OBJECTIVE: Copy out the listing below, putting "Goal" wherever "Instruction" appears and leaving everything else unchanged.

......

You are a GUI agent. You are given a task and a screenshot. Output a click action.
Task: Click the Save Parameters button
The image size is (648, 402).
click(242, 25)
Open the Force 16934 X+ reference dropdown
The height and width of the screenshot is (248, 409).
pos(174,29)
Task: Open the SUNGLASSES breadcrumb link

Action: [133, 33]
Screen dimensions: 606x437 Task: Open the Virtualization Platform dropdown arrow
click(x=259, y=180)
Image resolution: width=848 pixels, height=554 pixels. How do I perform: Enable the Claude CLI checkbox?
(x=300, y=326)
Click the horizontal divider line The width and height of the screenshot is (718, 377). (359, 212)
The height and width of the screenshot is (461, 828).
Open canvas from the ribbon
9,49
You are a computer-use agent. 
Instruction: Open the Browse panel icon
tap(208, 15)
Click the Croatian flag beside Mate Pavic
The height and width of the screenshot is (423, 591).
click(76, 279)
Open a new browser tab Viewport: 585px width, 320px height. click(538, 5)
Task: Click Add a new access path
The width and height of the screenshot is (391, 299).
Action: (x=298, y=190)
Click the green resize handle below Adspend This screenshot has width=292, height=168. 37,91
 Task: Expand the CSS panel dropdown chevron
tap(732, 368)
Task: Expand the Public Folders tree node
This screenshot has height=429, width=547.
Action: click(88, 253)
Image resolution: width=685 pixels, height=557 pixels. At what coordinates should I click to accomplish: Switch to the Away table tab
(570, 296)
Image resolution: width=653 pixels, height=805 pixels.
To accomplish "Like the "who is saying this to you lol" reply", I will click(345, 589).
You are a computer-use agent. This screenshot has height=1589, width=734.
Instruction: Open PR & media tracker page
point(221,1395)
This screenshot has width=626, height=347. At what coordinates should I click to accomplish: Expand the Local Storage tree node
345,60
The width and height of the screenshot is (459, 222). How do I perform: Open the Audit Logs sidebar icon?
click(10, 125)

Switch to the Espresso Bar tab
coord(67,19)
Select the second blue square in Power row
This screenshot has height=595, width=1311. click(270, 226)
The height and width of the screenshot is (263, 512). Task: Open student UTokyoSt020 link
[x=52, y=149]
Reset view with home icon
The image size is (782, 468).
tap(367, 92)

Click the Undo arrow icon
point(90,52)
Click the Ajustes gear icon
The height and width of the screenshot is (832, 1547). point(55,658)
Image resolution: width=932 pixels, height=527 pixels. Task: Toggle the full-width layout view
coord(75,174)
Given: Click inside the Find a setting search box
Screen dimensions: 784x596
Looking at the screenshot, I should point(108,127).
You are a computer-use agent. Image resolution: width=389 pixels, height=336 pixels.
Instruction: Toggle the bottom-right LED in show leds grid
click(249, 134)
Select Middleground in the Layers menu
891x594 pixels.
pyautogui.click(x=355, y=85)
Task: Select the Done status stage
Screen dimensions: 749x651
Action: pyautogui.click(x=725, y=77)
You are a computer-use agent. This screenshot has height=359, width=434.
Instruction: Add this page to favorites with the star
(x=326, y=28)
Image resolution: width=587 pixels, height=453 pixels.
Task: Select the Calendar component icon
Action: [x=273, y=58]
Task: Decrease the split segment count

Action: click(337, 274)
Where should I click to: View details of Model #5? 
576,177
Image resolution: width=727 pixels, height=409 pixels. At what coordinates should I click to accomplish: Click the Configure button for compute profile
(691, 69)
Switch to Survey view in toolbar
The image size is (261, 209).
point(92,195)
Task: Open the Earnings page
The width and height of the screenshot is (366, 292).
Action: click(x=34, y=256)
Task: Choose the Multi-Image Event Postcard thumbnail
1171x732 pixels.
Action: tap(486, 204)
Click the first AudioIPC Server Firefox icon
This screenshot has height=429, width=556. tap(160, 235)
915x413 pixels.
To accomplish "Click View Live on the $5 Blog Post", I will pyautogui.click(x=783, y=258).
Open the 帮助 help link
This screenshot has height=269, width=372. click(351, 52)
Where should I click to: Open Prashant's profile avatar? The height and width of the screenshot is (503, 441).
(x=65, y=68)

......

PROBLEM SOLUTION:
You are a GUI agent. You are given a task and a screenshot. Output a click action.
Task: Click the Save Parameters button
The image size is (648, 402).
click(242, 25)
Open the Force 16934 X+ reference dropdown
The height and width of the screenshot is (248, 409).
pos(174,29)
Task: Open the SUNGLASSES breadcrumb link

Action: [133, 33]
Screen dimensions: 606x437 Task: Open the Virtualization Platform dropdown arrow
click(x=259, y=180)
Image resolution: width=848 pixels, height=554 pixels. How do I perform: Enable the Claude CLI checkbox?
(x=300, y=326)
Click the horizontal divider line The width and height of the screenshot is (718, 377). (359, 212)
The height and width of the screenshot is (461, 828).
Open canvas from the ribbon
9,49
You are a computer-use agent. 
Goal: Open the Browse panel icon
tap(208, 15)
Click the Croatian flag beside Mate Pavic
The height and width of the screenshot is (423, 591).
click(76, 279)
Open a new browser tab Viewport: 585px width, 320px height. click(538, 5)
Task: Click Add a new access path
The width and height of the screenshot is (391, 299).
Action: (x=298, y=190)
Click the green resize handle below Adspend This screenshot has width=292, height=168. 37,91
 Task: Expand the CSS panel dropdown chevron
tap(732, 368)
Task: Expand the Public Folders tree node
This screenshot has height=429, width=547.
Action: click(88, 253)
Image resolution: width=685 pixels, height=557 pixels. At what coordinates should I click to accomplish: Switch to the Away table tab
(570, 296)
Image resolution: width=653 pixels, height=805 pixels.
To accomplish "Like the "who is saying this to you lol" reply", I will click(345, 589).
You are a computer-use agent. This screenshot has height=1589, width=734.
Goal: Open PR & media tracker page
point(221,1395)
This screenshot has width=626, height=347. At what coordinates should I click to accomplish: Expand the Local Storage tree node
345,60
The width and height of the screenshot is (459, 222). How do I perform: Open the Audit Logs sidebar icon?
click(10, 125)

Switch to the Espresso Bar tab
coord(67,19)
Select the second blue square in Power row
This screenshot has height=595, width=1311. click(270, 226)
The height and width of the screenshot is (263, 512). Task: Open student UTokyoSt020 link
[x=52, y=149]
Reset view with home icon
The image size is (782, 468).
tap(367, 92)

Click the Undo arrow icon
point(90,52)
Click the Ajustes gear icon
The height and width of the screenshot is (832, 1547). point(55,658)
Image resolution: width=932 pixels, height=527 pixels. Task: Toggle the full-width layout view
coord(75,174)
Given: Click inside the Find a setting search box
Screen dimensions: 784x596
Looking at the screenshot, I should point(108,127).
You are a computer-use agent. Image resolution: width=389 pixels, height=336 pixels.
Goal: Toggle the bottom-right LED in show leds grid
click(249, 134)
Select Middleground in the Layers menu
891x594 pixels.
pyautogui.click(x=355, y=85)
Task: Select the Done status stage
Screen dimensions: 749x651
Action: pyautogui.click(x=725, y=77)
You are a computer-use agent. This screenshot has height=359, width=434.
Goal: Add this page to favorites with the star
(x=326, y=28)
Image resolution: width=587 pixels, height=453 pixels.
Task: Select the Calendar component icon
Action: [x=273, y=58]
Task: Decrease the split segment count

Action: click(337, 274)
Where should I click to: View details of Model #5? 
576,177
Image resolution: width=727 pixels, height=409 pixels. At what coordinates should I click to accomplish: Click the Configure button for compute profile
(691, 69)
Switch to Survey view in toolbar
The image size is (261, 209).
point(92,195)
Task: Open the Earnings page
The width and height of the screenshot is (366, 292).
Action: click(x=34, y=256)
Task: Choose the Multi-Image Event Postcard thumbnail
1171x732 pixels.
Action: tap(486, 204)
Click the first AudioIPC Server Firefox icon
This screenshot has height=429, width=556. tap(160, 235)
915x413 pixels.
To accomplish "Click View Live on the $5 Blog Post", I will pyautogui.click(x=783, y=258).
Open the 帮助 help link
This screenshot has height=269, width=372. click(351, 52)
Where should I click to: Open Prashant's profile avatar? The height and width of the screenshot is (503, 441).
(x=65, y=68)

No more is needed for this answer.